Tuesday, June 3, 2025

‘Russian Community’ Now a Country-Wide Vigilante Group Backed by Kremlin But Not Always by Local Law Enforcement

Paul Goble

            Staunton, May 31 – The Russian Community, which has been compared with the Black Hundreds of the last years of the tsarist period (jamestown.org/program/russian-community-extremists-becoming-the-black-hundreds-of-today/) is now a country-wide vigilante group backed by the Kremlin but not always by local Russian police and prosecutors.

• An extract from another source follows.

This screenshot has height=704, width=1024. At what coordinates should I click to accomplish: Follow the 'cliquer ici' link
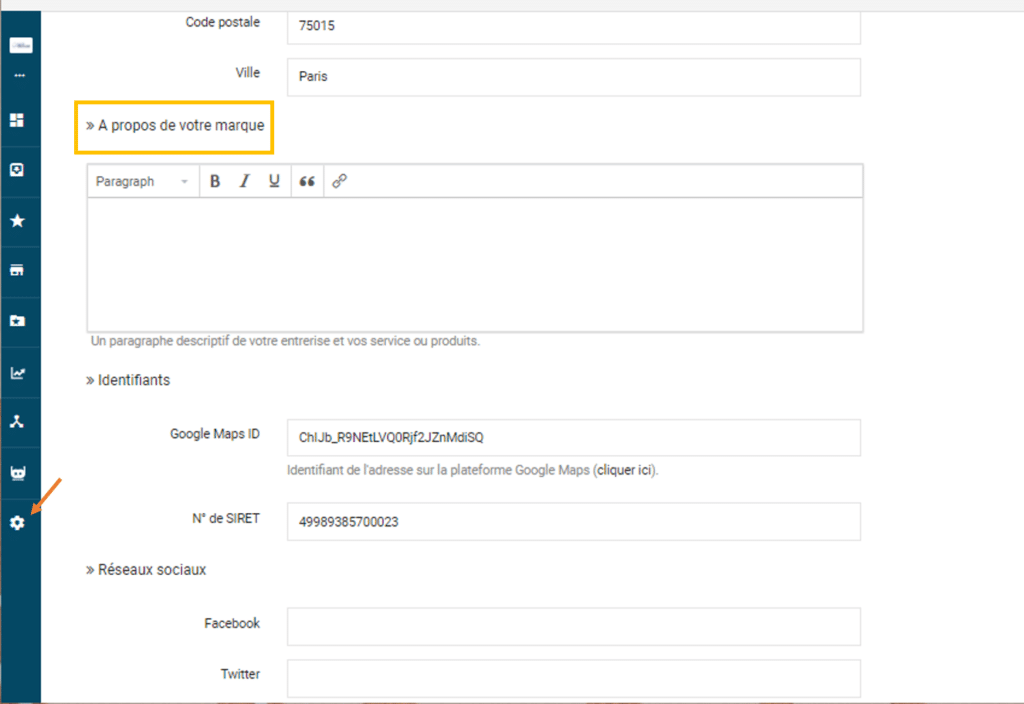pyautogui.click(x=625, y=469)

            The Kremlin is happy with the group’s attacks on immigrants, non-Russians and all those the Putin regime doesn’t like, but local law enforcement, while happy to have the Russian Community as a subordinate ally, doesn’t want the group to gain too much power lest it threaten the regime’s monopoly of the use of force.

            The clearest example of this, one that has been playing out over the last year and that shows that the Kremlin and local law enforcement are not entirely on the same page when it comes to the Russian Community, is in St. Petersburg (zona.media/article/2025/05/30/kovrov and meduza.io/en/feature/2025/05/31/a-nationwide-vigilante-network).

            A year ago, Russian Community activists rallied alongside ethnic Russian taxi drivers against “gypsy cabdrivers” from the Caucasus. That led to a clash, and the police arrested a dozen RC members. But they were quickly released after Aleksandr Bastrykhin denounced their arrests and demanded that a case be opened against the police for detaining them.

            State prosecutors have dropped those charges twice, but the Kremlin’s chief law enforcement official has been insisting that it be reopened, a clear indication that the Russian Community and its activists have the support of the Kremlin even when they run afoul of local police who are simply trying to force the RC activists to limit the amount of violence they use.